Run your job template with verbosity 2+ to see output.


Real-World Example

You've got 500 servers across 25 teams. Here's what it looks like:

Inventory:
└── All Servers (500)
    ├── Team A (20 servers) → cyberark_safe: "TeamA-Prod"
    ├── Team B (35 servers) → cyberark_safe: "TeamB-Prod"
    ├── Team C (18 servers) → cyberark_safe: "TeamC-Prod"
    └── ... (22 more teams)

Credentials in AAP:
├── alice-ccp (AppID: App-Alice)
├── bob-ccp (AppID: App-Bob)
└── ... (198 more users)

Result:
- 200 CCP credentials (one per user)
- Zero additional credentials for 25 teams × 20+ secrets
- Users only access safes their AppID permits
- Playbooks construct queries at runtime per host

Bottom Line

Approach # of Credentials Complexity Scalability
Credential per secret 4,000 Low Terrible
Host variables + dynamic lookup 200 Medium Excellent
Group variables + dynamic lookup 200 Low Excellent
Custom credential type 200 High Excellent

Use host or group variables with the existing CyberArk PAS collection's lookup plugin. You get one credential per user (which you already have) while supporting unlimited safe/secret combinations through inventory metadata.
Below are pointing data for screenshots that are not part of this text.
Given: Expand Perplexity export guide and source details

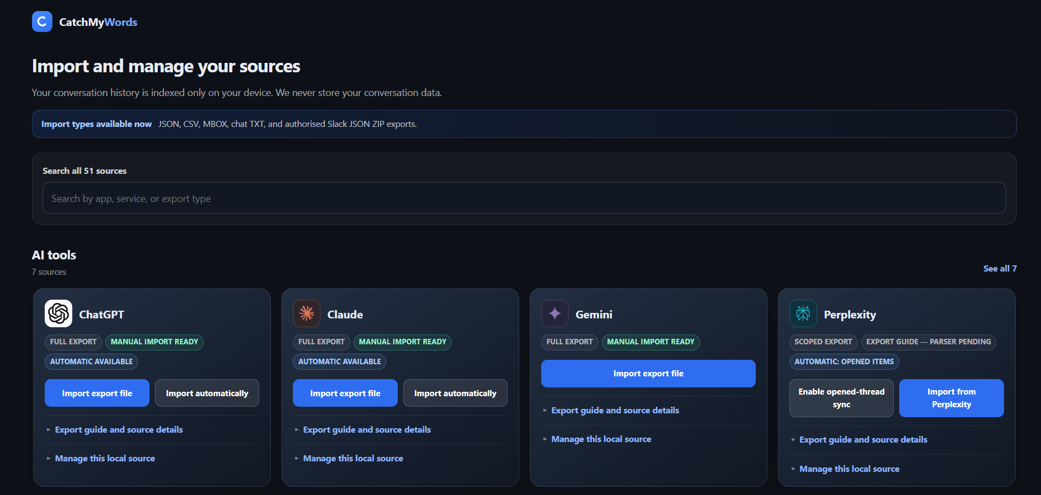Looking at the screenshot, I should pyautogui.click(x=863, y=439).
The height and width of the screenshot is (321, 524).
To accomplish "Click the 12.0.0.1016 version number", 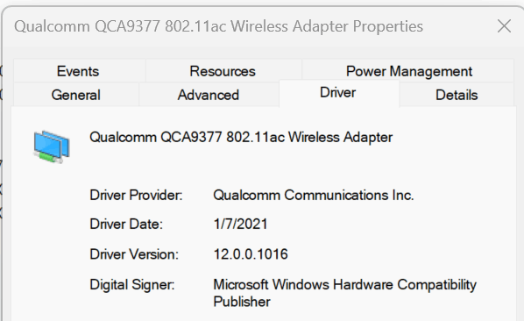I will click(251, 254).
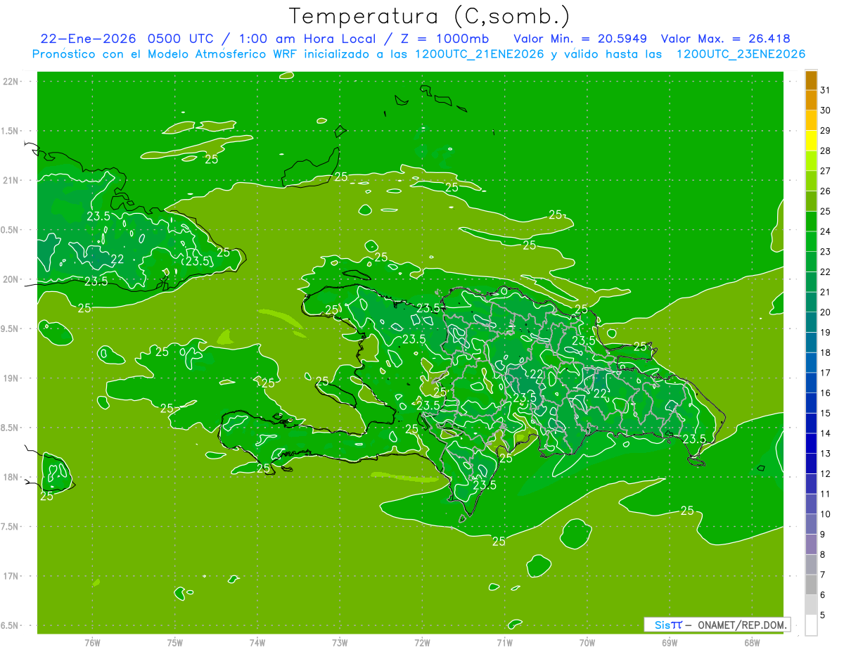Click the 68W longitude axis label
This screenshot has width=844, height=652.
751,642
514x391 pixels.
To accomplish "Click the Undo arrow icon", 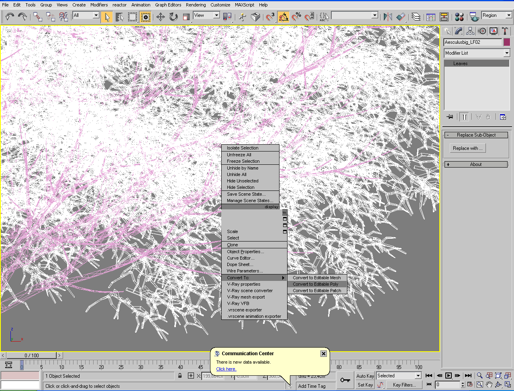I will pyautogui.click(x=10, y=17).
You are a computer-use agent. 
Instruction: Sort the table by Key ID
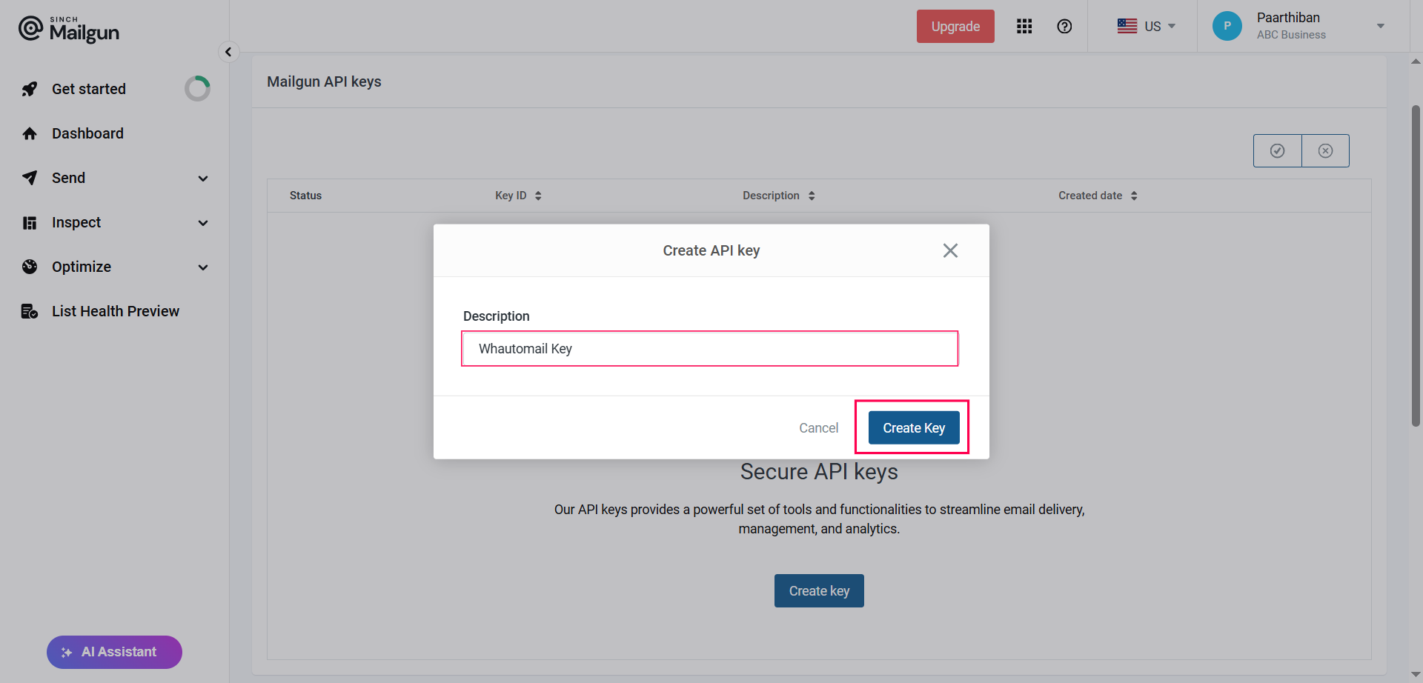click(518, 196)
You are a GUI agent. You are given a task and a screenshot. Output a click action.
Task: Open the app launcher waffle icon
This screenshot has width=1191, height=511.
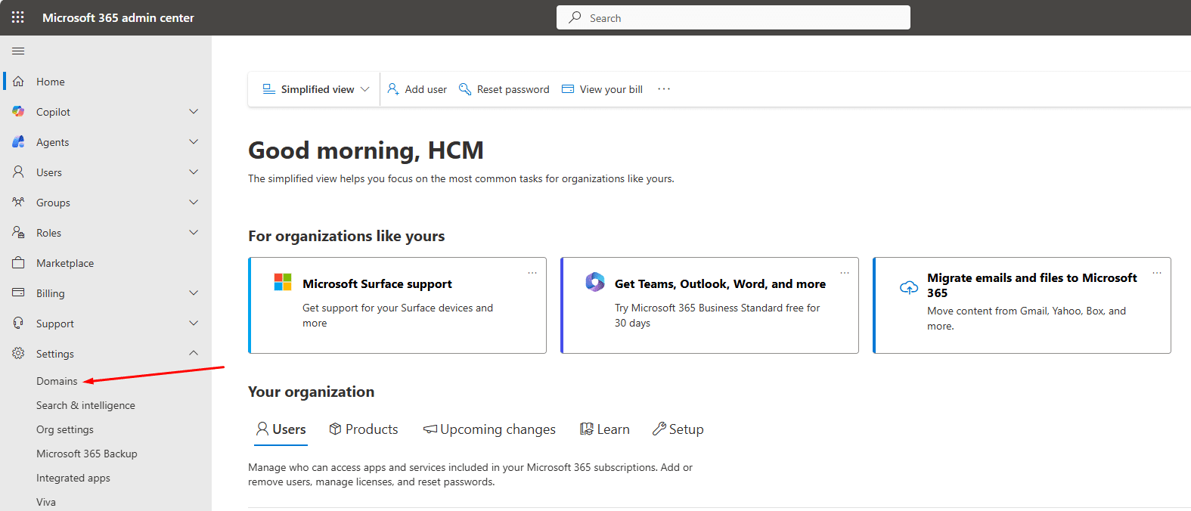18,17
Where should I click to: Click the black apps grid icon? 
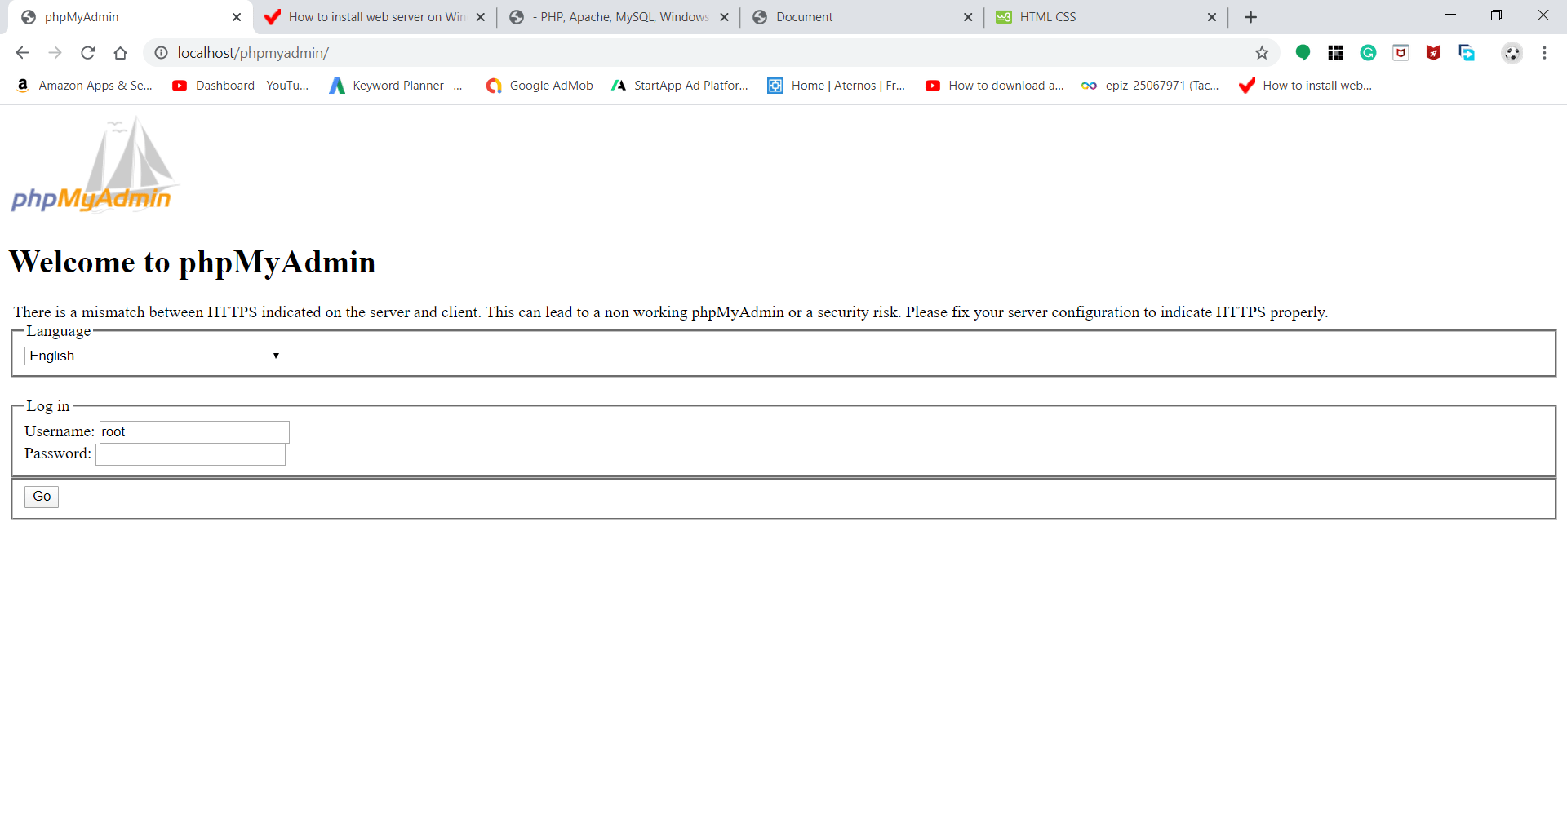click(1336, 52)

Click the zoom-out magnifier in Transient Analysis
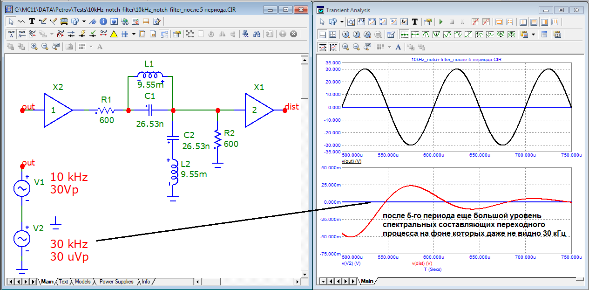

This approach treats secrets like workload identity should work—resolved at runtime based on the context of what's running where, not pre-baked into static configurations.


Next Steps

  1. Test with one team and one safe to validate the pattern
  2. Verify your CCP AppIDs have permissions to all required safes
  3. Standardize naming conventions for safe names and service accounts
  4. Document the inventory variable requirements for your teams
  5. Monitor CCP query logs to spot any issues early

The pattern scales from 10 servers to 10,000. The key is shifting from "credential = specific secret" to "credential = authenticated access + inventory context."